# CHALLENGES
[1] Rewrite the Dask DataFrame notebook starting with "Row (2) of (40000)" and going on through "my_client = remote.Client()", putting "graph_client" in place of "my_client".
[2] In the Dask DataFrame notebook, what value is NUM_PARTITIONS set to?

** START DOCUMENT SECTION **

In [1]:

#  Here we demonstrate the following Dask DataFrame techniques;
#
#     .  Test, How to fetch data from a graph
#


#  Part 01:  Setup, generate data

In [2]:

NUM_PARTITIONS  = 3
NUM_ROWS        = 40000

print("--")


--


In [3]:

import numpy as np
import pandas as pd
   #
import dask.dataframe as dd
   #
from dask.dataframe import from_pandas

from tabulate import tabulate

print("--")


--


In [4]:


#  Generates (NUM_ROWS) rows of data
#

l_row = {"col1": list(), "col2": list()}
   #
for l_cntr in range(NUM_ROWS):
   l_row["col1"].append(l_cntr)
   l_row["col2"].append("Item number: " + str(l_cntr))
    
pd_data = pd.DataFrame(l_row, columns = ["col1", "col2"])
dd_data = from_pandas(pd_data, npartitions = NUM_PARTITIONS)


l_cntr = 0
   #
for l_each in dd_data.itertuples():
   l_cntr += 1
      #
   if (l_cntr <5):
      print("Row (%d) of (%d) total rows.   Col1: (%4d)   Col2: (%s)" % (l_cntr, len(dd_data), l_each.col1, l_each.col2))
        
print("--")



Row (1) of (40000) total rows.   Col1: (   0)   Col2: (Item number: 0)
Row (2) of (40000) total rows.   Col1: (   1)   Col2: (Item number: 1)
Row (3) of (40000) total rows.   Col1: (   2)   Col2: (Item number: 2)
Row (4) of (40000) total rows.   Col1: (   3)   Col2: (Item number: 3)
--


#  Part 02:  Create a graph

In [5]:

from katana import remote
from katana.remote import import_data

my_client = remote.Client()

** END DOCUMENT SECTION **
** START PROVIDED MATERIAL **

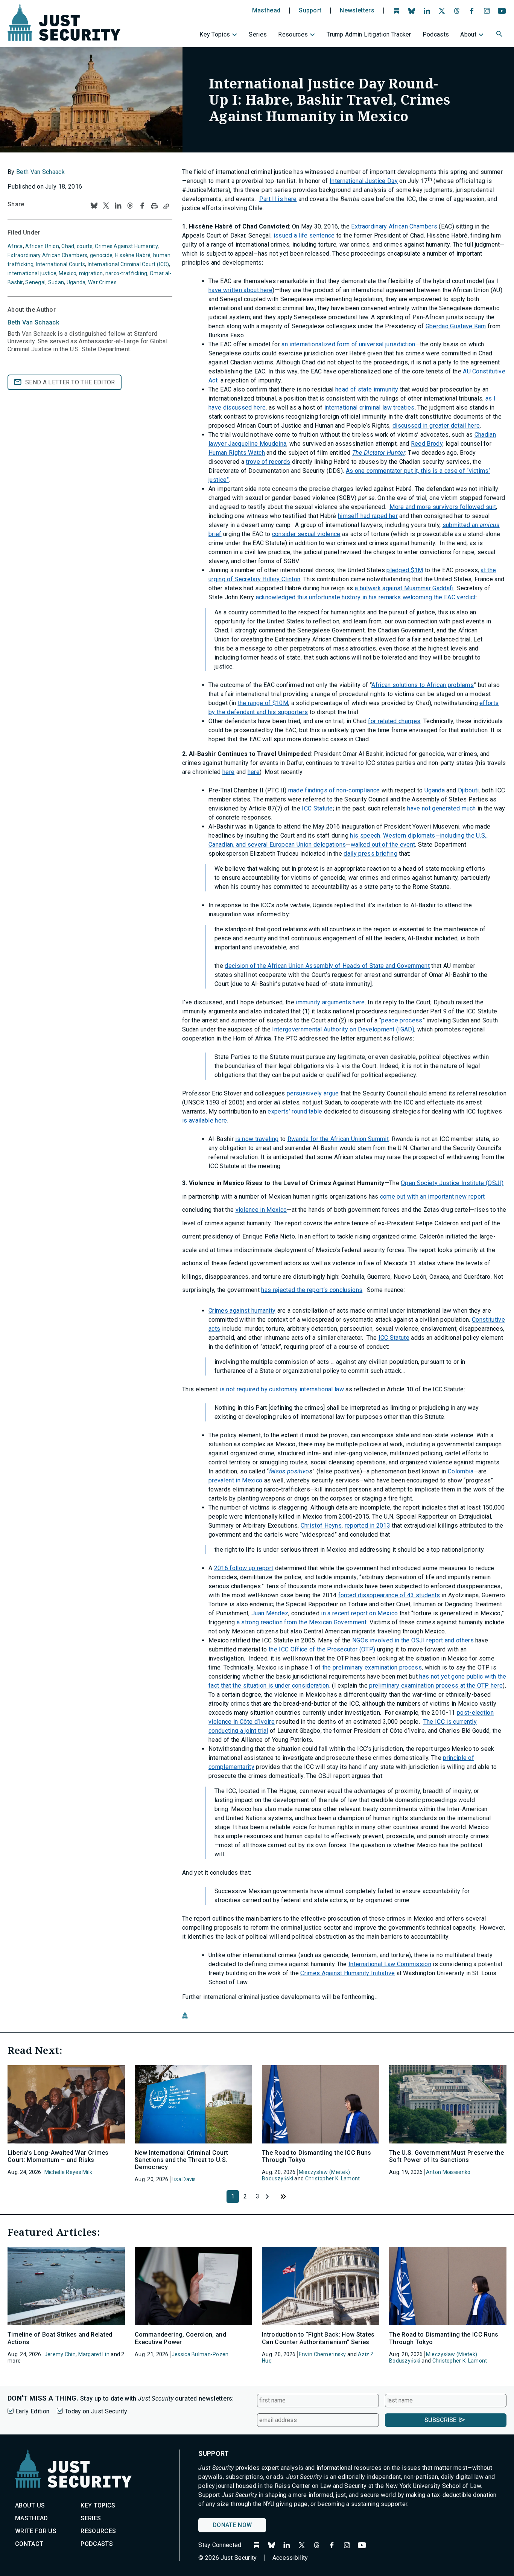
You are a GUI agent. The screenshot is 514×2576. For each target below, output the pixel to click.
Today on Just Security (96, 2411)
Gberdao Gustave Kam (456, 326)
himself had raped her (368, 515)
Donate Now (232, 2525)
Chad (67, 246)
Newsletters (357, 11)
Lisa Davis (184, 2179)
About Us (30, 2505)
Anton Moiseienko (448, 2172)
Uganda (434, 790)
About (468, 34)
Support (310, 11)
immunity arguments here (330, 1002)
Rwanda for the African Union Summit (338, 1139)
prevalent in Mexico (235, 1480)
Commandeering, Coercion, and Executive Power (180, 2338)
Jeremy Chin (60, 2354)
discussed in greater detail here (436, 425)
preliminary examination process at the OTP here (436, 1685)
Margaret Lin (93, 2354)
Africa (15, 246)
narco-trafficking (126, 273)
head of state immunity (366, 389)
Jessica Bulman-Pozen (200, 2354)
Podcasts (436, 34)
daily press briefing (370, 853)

** END PROVIDED MATERIAL **

# COMPLETE ANSWERS
[1]
Row (2) of (40000) total rows.   Col1: (   1)   Col2: (Item number: 1)
Row (3) of (40000) total rows.   Col1: (   2)   Col2: (Item number: 2)
Row (4) of (40000) total rows.   Col1: (   3)   Col2: (Item number: 3)
--


#  Part 02:  Create a graph

In [5]:

from katana import remote
from katana.remote import import_data

graph_client = remote.Client()

[2] 3